"The Only One" is a single by the British band The Cure which was released on 13 May 2008 on Geffen Records in the United Kingdom. The single was released in the United States on 20 May 2008. It is the first single to be released by The Cure in over three and a half years — their last single being 2004's "Taking Off" / "alt.end". It is also the first single from the 2008 album, 4:13 Dream.  The single was produced by Robert Smith and Keith Uddin. The song debuted live on 7 October 2007 in Mountain View, California at a festival and was also played in Mexico City the next week. During that time, the song was known as "Please Project". It was not until early on in the European tour in early 2008 was "The Only One" established as the title.

The B-side, "NY Trip", does not appear on the album.

DATA LINES:
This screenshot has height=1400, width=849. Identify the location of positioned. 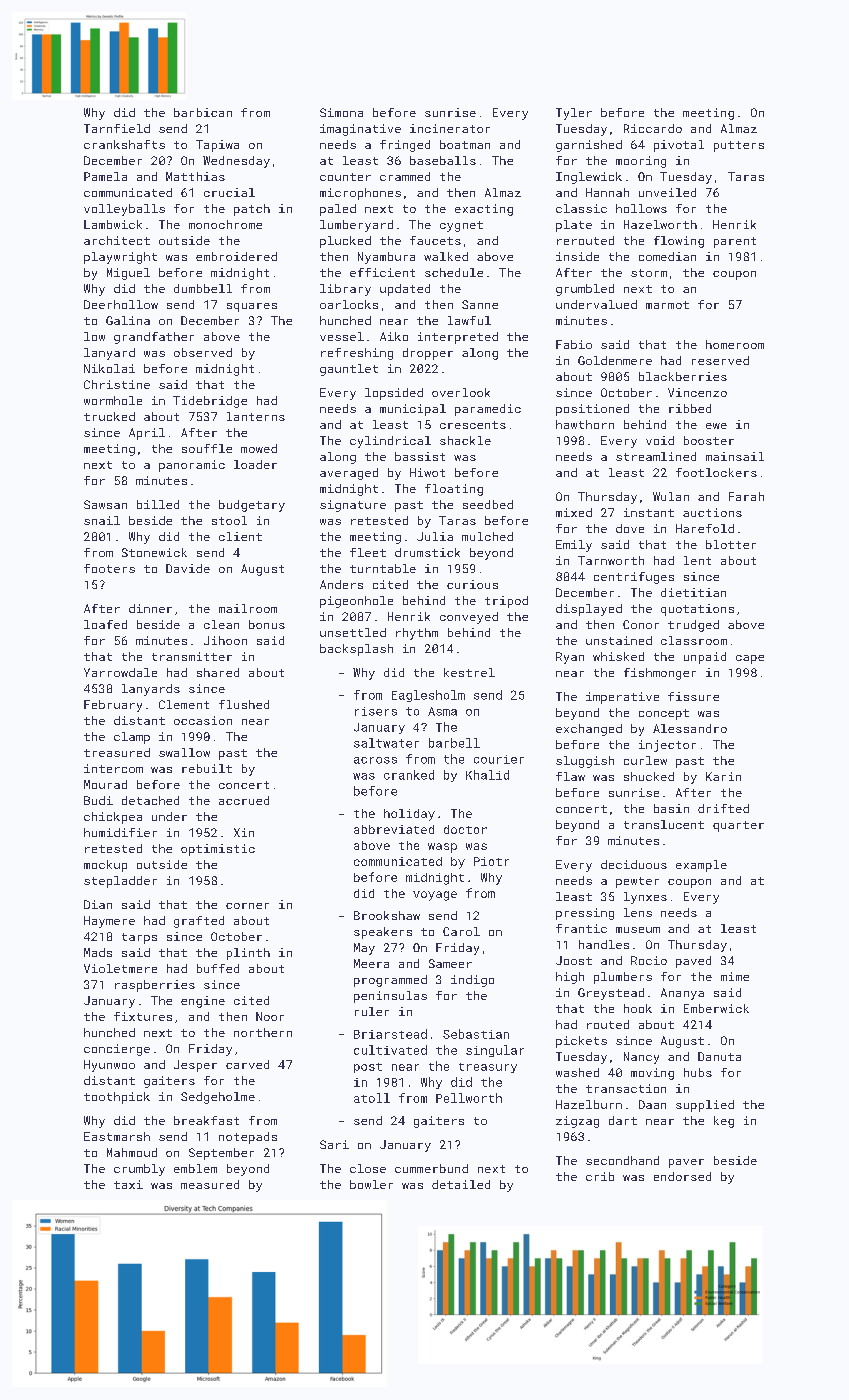
(592, 410).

TASK OBJECTIVE:
Render this sentence from the excerpt about the single "The Only One" in Spanish: "The single was produced by Robert Smith and Keith Uddin." The listing bears no relation to the excerpt about the single "The Only One".

ANSWER FOR THIS EXERCISE:
El sencillo fue producido por Robert Smith y Keith Uddin.